Nevada posts 28.2 percent unemployment rate, highest in nation
Nevada’s unemployment rate skyrocketed to 28.2 percent in April, the worst-ever unemployment rate in state history and the highest mark in the country.
State employment officials said on Friday the state also lost nearly 244,800 jobs through the month of April, which helped drive the massive 21.3 percent spike in the unemployment rate, the largest one-month jump in state history. The previous record state unemployment rate was 13.7 percent in late 2010.
Overall state employment levels dropped to numbers last seen in 2013, and more jobs have been lost in one month than throughout the entire 2008 recession.
Nationally, all 50 states reported spikes in their unemployment rates owing largely to COVID-19-related emergency shutdown orders.
“There is no precedent for data like this, neither the magnitude of the shift nor the speed with which it has happened,” state Department of Employment Training and Rehabilitation (DETR) Chief Economist David Schmidt said in a press release. “Because this is largely driven by policy response designed to prevent the spread of COVID-19, as businesses in the state are allowed to reopen we should expect to see a corresponding decline in the number of people unemployed as Nevadans return to work.”
The report gives a staggering, yet not unexpected, view into how Nevada’s economy has suffered through the COVID-19 pandemic and related emergency shutdown orders made by Gov. Steve Sisolak in mid-March to slow the spread of the novel coronavirus. Sisolak eased up on many restrictions in early May when the state transitioned into a “Phase 1” reopening, but many businesses including casino resorts remain closed.
The hospitality industry has been pummeled. More than 122,200 individuals employed in the state’s leisure and hospitality industry lost their jobs in April, or about 36.1 percent of the sector labor force.

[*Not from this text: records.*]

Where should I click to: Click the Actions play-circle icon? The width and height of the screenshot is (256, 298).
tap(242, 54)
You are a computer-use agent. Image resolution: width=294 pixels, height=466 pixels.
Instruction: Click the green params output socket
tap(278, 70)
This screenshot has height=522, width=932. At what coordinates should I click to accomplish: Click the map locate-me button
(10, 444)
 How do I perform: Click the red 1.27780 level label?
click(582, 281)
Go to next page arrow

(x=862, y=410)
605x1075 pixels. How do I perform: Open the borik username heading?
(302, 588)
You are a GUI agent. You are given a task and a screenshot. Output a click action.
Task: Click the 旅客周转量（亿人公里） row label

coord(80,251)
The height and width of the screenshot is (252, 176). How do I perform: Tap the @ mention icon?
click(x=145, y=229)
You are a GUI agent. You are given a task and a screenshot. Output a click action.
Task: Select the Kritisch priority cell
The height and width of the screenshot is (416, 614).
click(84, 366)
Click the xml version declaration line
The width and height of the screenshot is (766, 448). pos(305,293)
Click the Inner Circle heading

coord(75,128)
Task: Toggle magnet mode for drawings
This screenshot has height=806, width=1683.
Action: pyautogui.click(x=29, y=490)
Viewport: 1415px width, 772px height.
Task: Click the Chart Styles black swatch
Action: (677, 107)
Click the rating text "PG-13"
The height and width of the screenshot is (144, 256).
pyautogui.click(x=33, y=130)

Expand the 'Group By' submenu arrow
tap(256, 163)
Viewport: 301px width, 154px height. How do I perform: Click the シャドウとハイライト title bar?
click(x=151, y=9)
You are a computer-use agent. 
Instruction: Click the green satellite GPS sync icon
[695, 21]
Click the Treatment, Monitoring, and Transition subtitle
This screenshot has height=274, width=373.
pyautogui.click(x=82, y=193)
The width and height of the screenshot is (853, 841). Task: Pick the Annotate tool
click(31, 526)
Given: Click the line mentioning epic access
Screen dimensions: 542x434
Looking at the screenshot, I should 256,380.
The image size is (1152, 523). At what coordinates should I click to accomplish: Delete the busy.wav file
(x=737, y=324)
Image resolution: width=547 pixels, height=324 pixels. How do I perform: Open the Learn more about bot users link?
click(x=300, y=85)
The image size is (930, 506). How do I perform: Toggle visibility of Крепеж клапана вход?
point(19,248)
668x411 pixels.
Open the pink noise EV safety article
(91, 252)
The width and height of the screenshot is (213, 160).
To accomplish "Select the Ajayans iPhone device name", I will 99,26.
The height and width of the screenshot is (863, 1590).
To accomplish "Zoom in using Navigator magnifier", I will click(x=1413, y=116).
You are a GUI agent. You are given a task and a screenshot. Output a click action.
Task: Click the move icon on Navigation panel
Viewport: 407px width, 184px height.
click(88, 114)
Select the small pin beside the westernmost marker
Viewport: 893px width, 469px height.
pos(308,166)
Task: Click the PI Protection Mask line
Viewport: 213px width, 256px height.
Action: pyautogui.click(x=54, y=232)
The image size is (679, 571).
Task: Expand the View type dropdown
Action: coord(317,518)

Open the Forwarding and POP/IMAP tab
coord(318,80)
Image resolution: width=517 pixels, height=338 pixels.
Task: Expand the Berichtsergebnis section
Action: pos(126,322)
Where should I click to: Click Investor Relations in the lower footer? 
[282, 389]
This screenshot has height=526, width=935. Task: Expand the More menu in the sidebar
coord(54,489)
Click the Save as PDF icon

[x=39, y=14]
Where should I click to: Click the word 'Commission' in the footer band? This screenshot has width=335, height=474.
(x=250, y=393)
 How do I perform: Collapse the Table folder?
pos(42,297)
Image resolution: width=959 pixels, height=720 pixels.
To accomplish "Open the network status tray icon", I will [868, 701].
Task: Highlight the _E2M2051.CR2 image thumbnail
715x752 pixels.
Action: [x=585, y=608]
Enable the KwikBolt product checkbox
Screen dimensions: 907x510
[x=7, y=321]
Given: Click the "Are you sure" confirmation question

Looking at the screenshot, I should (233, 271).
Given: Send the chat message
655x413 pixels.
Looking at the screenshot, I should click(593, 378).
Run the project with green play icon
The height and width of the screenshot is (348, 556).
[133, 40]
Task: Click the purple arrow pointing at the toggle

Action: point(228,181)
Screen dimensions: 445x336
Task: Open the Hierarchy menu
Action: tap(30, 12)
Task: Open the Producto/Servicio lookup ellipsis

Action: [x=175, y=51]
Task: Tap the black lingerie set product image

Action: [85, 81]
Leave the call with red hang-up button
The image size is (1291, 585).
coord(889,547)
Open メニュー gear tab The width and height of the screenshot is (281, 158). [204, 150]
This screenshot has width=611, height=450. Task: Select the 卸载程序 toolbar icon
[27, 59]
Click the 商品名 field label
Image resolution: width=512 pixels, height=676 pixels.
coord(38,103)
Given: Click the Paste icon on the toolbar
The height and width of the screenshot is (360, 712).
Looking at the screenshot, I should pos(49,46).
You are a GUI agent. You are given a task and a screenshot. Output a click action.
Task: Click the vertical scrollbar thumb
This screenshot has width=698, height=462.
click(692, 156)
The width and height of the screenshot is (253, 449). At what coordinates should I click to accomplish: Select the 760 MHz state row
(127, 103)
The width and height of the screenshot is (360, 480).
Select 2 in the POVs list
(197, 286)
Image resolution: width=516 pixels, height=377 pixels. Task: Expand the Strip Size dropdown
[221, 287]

That drop brought employment levels in the industry to numbers last seen nearly three decades ago in 1993.
All industries reported employment declines in April, with many reporting employment levels dropping to their lowest percentages in a decade.
A labor market report released by state employment officials also indicates that the rate of unemployment and job losses numbers are much worse than the last economic recession from 2007 to 2010.
Already, the one-month job loss numbers between March and April 2020 eclipse the entirety of jobs lost during the three-year recession by about 60,100, with many industries facing larger percentage declines in April than they did during the entire period of the recession.
Initial claims for unemployment are leveling off, but still continuing at a pace that would be considered dramatic in normal time. For the week ending May 16, there were 17,837 initial claims, meaning that the state, for the first time during the pandemic period, had fewer than 20,000 claims in a week.
But there have still been 458,581 initial claims in the last 10 weeks, and 480,233 initial claims in 2020 to date. The number of claims so far this year is equivalent to 31 percent of the state’s workforce.
Continued claims jumped noticeably to a new high of 369,041. That figure represents people who were not deemed ineligible for unemployment payments and instead are filing week after week to continue their benefits.
The state’s “insured unemployment” rate — meaning workers whose former jobs make them eligible for benefits and are now without work — climbed again to 26.8 percent, the second highest in the nation behind Washington State, which has a rate of 30.6 percent.
The unemployment insurance trust fund held about $1.5 billion as of May 16, or enough to pay out about 14 weeks of benefits before running out. In situations where the trust fund is depleted, such as during the Great Recession, the state has borrowed from the federal government to continue paying benefits.
Data released on Friday only reflects the first day that Nevada started accepting applications for Pandemic Unemployment Assistance (PUA), a federally funded program that pays independent contractors, self-employed people and others not covered by traditional unemployment insurance.
On May 16 alone, the state had received 27,399 claims for PUA, and DETR Director Heather Korbulic said more recently that Nevada had accepted more than 38,000 PUA claims in the first 48 hours of the program.